Interest Expense. Interest expense during the current year period was
$10.4 million, or 0.8% of sales, versus $11.6 million, or 1.0% of sales during
the comparable period in the prior year, a decrease of 10.1%. The decrease in
interest expense was due primarily to lower interest rates in the current year
period on the Company's variable rate debt.

Provision for Taxes on Income. The Company's effective tax rate was
36.7% in the current year period versus 37.4% during the comparable period in
the prior year. The reduction in the Company's effective tax rate was due
principally to the implementation of a tax planning strategy in the fourth
quarter of 2001.


16
Net Income. Net income during the current year period was $45.9
million, or 3.3% of sales, compared to $36.2 million, or 3.0% of sales, during
the comparable period in the prior year, an increase of 26.8%. Diluted earnings
per share were $0.14 in the current year period versus $0.11 in the prior year.

Liquidity and Capital Resources

Current Financial Condition / Recent Developments. At May 3, 2002,
the Company's total debt (including current maturities and short-term
borrowings) was $732.0 million, and the Company had $287.4 million of cash and
equivalents and $1.1 billion of shareholders' equity, compared to $735.1 million
of total debt, $261.5 million of cash and equivalents and $1.0 billion of
shareholders' equity at February 1, 2002.

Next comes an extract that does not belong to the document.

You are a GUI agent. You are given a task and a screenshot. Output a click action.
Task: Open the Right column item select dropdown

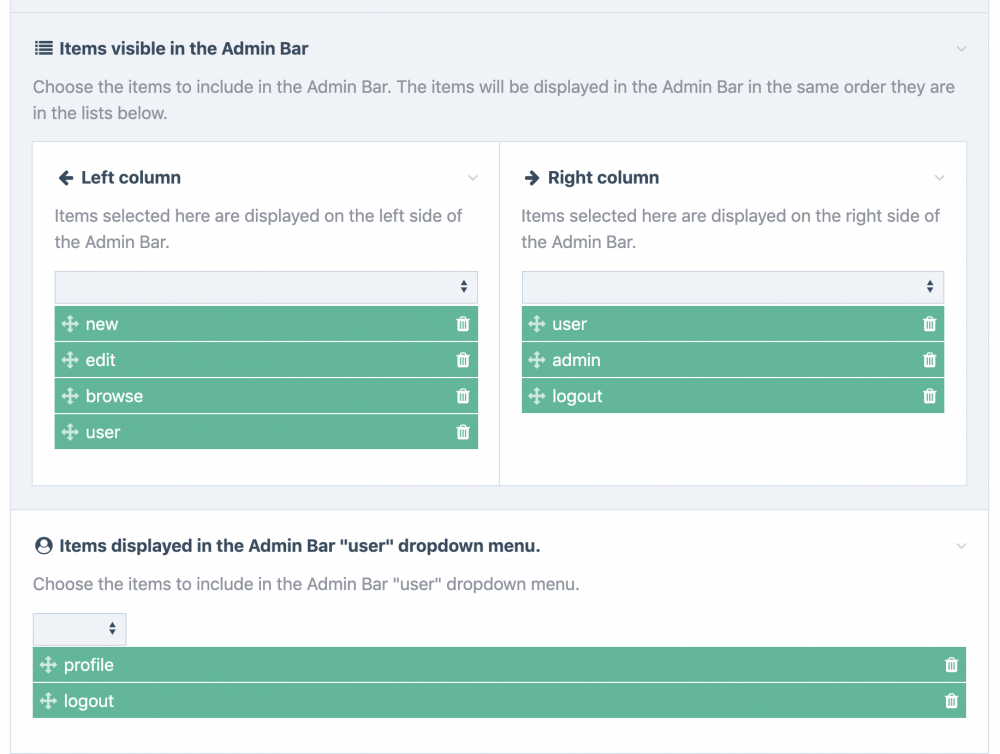(x=732, y=287)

As of May 3, 2002, the Company had $383 million outstanding under two
synthetic lease facilities (the "Synthetic Lease Facilities"), one with $212
million in outstanding capital leases and the other with $171 million in
outstanding capital leases. As of such date, the Company also had a $175 million
revolving credit agreement (the "Current Credit Facility"), under which no
amounts were outstanding. The Synthetic Lease Facilities will mature and the
Current Credit Facility will expire in September 2002.

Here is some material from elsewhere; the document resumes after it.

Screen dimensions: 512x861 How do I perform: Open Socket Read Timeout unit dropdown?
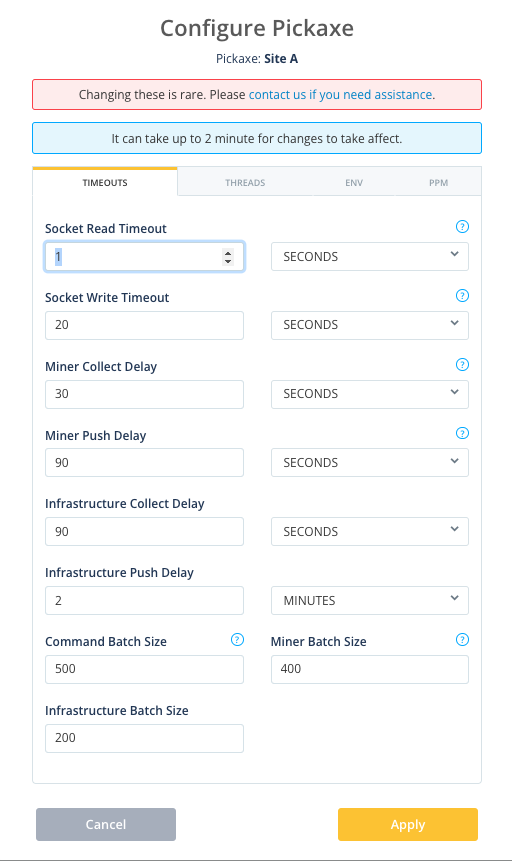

On March 18, 2002, the Company entered into a commitment letter (the
"Commitment Letter") with SunTrust Bank and SunTrust Capital Markets, pursuant
to which SunTrust Bank has agreed to serve as the sole agent and SunTrust
Capital Markets has agreed to serve as the lead arranger and book manager for
$450 million in new revolving credit facilities (the "New Credit Facilities").
The Company intends to use the New Credit Facilities (i) to replace the Current
Credit Facility, (ii) to refinance the Synthetic Lease Facilities and (iii) for
working capital and other general corporate purposes. The New Credit Facilities
are split between a $300 million three-year revolving credit facility, and a
$150 million 364-day revolving credit facility. The Company will pay interest on
funds borrowed under the New Credit Facilities at rates that are subject to
change based upon the rating of the Company's senior debt by independent
agencies. At the Company's current ratings, the facility fees would be 37.5
basis points and 32.5 basis points on the two facilities, respectively, with an
all-in drawn margin of LIBOR plus 237.5 basis points. The New Credit Facilities
will be secured by the same real estate assets that currently serve as
collateral for the Synthetic Lease Facilities. The availability of funding under
the New Credit Facilities is subject to the negotiation of final documents and
other conditions set forth in the Commitment Letter, which is filed as an
exhibit hereto. The Company expects the New Credit Facilities to be finalized by
the end of June, 2002, and in any event before the Synthetic Lease Facilities
mature and the Current Credit Facility expires, although there can be no
assurance that this will be the case.


17
On April 10, 2002, Moody's Investors Service announced that it had
lowered its ratings on the Company's outstanding public debt to Ba2. On April
12, 2002, Standard and Poor's announced that it had lowered its ratings on the
Company's outstanding public debt to BB+. These ratings downgrades increased the
pricing spread over LIBOR paid by the Company under the synthetic lease facility
with $212 million in outstanding capital leases. At the Company's current
ratings, borrowings under such facility are priced at LIBOR plus 140 basis
points, with an all-in drawn margin (including facility fees) of LIBOR plus 180
basis points.

The Company has $200 million (principal amount) of 8 5/8% unsecured
notes due June 15, 2010. Interest on the notes is payable semi-annually on June
15 and December 15 of each year. The holders of the notes may elect to have
their notes repaid on June 15, 2005, at 100% of the principal amount plus
accrued and unpaid interest.

The Company is currently in discussions with the debt and equity
parties with respect to the Company's leases of its distribution centers at
Indianola, Mississippi and Fulton, Missouri, relating to an alleged default
arising under those leases from the restatement of certain of the Company's
financial statements as further described in Part II, Item 1 of this Form 10-Q.
The Company reached agreement with the debt parties on those leases to
incorporate certain amendments in the debt instruments relating to such
properties, but the equity parties objected to such proposed amendments. The
Company is now exploring other possible changes to address the concerns of the
debt and equity parties, and expects that this matter will be resolved without
any material adverse effect to the Company.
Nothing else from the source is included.